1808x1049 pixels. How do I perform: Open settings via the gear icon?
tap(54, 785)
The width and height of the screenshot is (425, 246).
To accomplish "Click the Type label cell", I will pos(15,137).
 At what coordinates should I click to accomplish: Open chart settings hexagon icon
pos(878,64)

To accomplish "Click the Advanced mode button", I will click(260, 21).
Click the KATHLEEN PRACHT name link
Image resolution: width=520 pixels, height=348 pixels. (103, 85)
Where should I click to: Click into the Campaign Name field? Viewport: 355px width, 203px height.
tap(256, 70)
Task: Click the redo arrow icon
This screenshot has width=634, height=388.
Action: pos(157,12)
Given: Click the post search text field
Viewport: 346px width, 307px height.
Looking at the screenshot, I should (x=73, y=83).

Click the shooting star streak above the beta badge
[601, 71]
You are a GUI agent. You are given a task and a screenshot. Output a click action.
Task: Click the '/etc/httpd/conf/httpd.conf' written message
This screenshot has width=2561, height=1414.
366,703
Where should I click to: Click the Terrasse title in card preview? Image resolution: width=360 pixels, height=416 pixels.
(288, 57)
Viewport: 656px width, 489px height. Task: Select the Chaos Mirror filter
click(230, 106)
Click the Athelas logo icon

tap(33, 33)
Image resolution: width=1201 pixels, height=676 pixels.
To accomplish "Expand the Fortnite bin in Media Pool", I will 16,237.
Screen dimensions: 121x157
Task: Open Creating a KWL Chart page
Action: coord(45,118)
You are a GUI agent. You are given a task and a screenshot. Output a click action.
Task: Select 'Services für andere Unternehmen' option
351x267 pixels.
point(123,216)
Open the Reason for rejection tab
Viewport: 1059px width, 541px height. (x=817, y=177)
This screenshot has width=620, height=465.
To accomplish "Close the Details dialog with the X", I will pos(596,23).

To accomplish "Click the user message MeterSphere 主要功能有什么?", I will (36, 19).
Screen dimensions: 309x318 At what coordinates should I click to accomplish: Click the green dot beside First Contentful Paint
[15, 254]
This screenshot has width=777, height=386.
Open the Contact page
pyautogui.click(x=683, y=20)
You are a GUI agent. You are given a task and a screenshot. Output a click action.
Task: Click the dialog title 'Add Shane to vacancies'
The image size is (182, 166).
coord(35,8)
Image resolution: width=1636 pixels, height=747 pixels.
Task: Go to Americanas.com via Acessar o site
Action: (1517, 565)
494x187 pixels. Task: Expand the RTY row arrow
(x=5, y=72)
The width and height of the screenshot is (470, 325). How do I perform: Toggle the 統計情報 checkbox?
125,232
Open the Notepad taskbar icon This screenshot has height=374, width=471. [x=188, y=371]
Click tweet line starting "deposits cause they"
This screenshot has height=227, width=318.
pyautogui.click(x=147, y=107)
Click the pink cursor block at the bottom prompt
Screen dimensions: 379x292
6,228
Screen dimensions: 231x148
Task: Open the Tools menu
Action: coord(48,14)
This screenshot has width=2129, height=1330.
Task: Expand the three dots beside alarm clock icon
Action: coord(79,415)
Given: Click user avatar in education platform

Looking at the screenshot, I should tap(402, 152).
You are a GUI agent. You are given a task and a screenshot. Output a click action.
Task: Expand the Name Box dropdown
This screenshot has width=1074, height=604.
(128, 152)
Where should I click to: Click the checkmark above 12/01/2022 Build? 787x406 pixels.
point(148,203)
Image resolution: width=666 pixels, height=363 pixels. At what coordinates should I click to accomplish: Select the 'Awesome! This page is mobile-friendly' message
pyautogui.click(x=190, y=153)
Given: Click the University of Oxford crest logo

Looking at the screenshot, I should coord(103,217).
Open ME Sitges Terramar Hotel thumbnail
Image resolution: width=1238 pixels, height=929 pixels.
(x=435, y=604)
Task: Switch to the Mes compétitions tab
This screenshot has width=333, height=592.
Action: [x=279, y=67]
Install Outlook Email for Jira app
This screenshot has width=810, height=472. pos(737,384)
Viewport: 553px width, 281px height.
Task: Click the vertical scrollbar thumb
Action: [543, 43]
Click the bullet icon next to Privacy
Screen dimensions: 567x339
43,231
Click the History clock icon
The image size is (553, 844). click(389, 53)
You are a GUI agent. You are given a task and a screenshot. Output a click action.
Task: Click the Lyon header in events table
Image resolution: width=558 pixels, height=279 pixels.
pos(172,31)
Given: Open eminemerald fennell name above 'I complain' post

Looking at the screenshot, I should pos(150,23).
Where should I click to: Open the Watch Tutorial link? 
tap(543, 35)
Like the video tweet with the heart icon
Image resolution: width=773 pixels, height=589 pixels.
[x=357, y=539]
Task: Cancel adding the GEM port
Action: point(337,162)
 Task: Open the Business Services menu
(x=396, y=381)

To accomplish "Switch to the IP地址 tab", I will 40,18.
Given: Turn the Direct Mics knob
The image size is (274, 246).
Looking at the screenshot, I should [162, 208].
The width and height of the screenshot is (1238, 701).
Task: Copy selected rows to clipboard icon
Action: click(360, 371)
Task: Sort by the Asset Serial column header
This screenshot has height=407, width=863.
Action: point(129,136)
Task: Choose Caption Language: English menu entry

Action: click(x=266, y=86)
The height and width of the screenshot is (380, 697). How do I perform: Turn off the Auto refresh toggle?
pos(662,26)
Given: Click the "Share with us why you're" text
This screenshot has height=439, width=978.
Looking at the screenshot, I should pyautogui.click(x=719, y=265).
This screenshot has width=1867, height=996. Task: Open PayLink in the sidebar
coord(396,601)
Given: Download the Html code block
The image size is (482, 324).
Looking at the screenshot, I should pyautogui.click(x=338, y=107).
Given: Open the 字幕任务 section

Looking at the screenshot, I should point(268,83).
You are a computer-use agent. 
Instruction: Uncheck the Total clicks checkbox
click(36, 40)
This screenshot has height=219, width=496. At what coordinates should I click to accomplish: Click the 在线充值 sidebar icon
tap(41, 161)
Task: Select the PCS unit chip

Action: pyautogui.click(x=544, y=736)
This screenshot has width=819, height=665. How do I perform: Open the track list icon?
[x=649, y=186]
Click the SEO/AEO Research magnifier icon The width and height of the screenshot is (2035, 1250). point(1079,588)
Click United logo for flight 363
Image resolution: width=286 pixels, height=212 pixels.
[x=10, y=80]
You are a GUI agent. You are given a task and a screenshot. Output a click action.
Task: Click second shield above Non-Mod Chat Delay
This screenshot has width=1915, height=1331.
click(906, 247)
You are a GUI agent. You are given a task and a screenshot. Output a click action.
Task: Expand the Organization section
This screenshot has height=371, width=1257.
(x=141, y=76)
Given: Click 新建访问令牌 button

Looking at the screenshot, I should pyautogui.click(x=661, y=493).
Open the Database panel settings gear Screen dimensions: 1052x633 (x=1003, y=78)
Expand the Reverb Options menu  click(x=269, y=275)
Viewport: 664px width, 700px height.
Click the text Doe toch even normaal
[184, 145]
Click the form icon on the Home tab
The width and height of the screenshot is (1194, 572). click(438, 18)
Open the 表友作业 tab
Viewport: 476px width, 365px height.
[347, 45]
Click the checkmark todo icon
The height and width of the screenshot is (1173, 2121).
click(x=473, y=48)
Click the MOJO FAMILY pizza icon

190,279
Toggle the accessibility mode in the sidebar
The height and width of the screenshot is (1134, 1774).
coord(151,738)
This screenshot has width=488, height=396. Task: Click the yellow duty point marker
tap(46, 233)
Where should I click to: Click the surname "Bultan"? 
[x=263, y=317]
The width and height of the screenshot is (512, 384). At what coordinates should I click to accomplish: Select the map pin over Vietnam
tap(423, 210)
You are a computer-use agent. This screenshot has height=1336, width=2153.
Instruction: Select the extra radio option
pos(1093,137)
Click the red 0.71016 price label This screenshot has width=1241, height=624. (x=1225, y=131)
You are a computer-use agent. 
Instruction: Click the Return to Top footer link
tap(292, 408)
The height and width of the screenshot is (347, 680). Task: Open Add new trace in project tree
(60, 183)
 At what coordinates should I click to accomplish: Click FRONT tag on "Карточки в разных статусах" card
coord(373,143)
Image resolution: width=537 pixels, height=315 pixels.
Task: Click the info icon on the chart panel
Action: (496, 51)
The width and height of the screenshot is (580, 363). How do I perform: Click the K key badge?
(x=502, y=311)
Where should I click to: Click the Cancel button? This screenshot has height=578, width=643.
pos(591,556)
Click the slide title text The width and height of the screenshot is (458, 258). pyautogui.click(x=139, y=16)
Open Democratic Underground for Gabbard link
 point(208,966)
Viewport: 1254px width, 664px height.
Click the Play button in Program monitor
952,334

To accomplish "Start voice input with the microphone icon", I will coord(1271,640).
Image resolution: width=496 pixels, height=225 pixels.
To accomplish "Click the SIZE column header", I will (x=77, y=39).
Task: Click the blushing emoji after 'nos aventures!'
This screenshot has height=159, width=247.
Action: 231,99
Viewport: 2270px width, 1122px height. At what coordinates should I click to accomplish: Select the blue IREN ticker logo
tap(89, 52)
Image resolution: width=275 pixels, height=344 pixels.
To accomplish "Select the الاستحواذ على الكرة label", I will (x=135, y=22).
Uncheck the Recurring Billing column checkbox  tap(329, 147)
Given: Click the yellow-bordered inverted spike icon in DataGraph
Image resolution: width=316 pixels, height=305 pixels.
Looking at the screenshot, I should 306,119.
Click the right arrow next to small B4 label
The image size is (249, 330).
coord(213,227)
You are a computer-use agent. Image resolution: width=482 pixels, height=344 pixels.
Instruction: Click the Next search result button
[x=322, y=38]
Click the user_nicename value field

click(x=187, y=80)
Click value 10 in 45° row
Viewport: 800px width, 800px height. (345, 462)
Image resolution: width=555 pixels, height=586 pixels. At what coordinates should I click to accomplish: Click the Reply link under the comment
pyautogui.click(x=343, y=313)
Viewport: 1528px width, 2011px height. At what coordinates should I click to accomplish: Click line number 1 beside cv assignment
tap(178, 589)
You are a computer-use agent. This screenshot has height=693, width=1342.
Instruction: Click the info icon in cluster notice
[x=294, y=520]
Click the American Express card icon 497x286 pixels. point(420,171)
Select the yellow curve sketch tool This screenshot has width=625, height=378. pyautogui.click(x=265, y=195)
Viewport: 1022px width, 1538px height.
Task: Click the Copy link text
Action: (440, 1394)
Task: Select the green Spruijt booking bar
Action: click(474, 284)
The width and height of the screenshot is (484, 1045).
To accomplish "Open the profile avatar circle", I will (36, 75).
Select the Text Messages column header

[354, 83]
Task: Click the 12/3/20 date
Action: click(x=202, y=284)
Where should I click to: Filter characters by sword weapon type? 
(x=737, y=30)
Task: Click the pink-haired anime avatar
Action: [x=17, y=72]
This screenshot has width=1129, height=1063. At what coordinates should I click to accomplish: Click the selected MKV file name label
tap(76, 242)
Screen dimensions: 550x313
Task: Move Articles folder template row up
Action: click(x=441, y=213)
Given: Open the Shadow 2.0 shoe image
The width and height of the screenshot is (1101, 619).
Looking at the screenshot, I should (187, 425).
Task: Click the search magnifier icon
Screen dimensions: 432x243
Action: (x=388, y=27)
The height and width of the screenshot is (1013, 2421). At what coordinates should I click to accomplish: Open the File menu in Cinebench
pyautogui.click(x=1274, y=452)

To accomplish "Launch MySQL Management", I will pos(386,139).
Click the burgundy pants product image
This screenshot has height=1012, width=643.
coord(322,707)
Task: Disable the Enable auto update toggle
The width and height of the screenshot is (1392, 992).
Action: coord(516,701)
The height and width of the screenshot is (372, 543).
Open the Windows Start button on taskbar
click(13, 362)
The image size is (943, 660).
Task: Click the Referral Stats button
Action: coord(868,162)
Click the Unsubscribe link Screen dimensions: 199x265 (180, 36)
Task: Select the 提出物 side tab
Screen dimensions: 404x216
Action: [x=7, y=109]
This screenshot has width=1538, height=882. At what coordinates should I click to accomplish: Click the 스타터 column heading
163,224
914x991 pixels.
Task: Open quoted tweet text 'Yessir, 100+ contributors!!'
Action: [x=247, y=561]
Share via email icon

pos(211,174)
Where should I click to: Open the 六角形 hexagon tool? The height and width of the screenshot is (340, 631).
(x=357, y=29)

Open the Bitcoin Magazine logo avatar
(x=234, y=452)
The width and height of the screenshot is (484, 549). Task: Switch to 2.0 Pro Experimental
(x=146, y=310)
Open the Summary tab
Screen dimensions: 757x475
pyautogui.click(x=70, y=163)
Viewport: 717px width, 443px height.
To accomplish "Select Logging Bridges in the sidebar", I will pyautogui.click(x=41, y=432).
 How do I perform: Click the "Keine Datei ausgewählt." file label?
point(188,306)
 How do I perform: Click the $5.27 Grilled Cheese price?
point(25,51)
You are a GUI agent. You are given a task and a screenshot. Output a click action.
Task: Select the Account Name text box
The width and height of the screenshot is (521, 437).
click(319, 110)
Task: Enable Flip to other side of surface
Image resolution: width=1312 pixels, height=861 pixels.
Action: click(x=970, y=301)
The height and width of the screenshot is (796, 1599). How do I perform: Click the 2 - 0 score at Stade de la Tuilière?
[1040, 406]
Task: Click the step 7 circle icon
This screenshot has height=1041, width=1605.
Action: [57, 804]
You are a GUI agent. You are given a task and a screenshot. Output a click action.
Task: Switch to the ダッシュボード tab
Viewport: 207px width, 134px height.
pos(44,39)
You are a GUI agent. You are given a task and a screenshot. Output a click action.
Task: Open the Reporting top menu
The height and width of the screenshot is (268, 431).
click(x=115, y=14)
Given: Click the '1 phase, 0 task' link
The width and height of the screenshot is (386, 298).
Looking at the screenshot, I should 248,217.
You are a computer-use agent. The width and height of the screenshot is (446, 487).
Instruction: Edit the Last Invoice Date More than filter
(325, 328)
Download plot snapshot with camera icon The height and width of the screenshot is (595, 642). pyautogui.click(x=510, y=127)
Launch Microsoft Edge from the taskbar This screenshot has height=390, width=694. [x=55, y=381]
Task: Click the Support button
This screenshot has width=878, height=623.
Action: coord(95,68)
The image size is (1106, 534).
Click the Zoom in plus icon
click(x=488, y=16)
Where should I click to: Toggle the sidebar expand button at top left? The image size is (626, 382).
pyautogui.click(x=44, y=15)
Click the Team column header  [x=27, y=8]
=-=-=-=-=
Direction >> Which lines of the records above contain the word "tweet"? List each one in full, treating uppercase and lowercase as different.

Problem solution >>
Click tweet line starting "deposits cause they"
Like the video tweet with the heart icon
Task: Open quoted tweet text 'Yessir, 100+ contributors!!'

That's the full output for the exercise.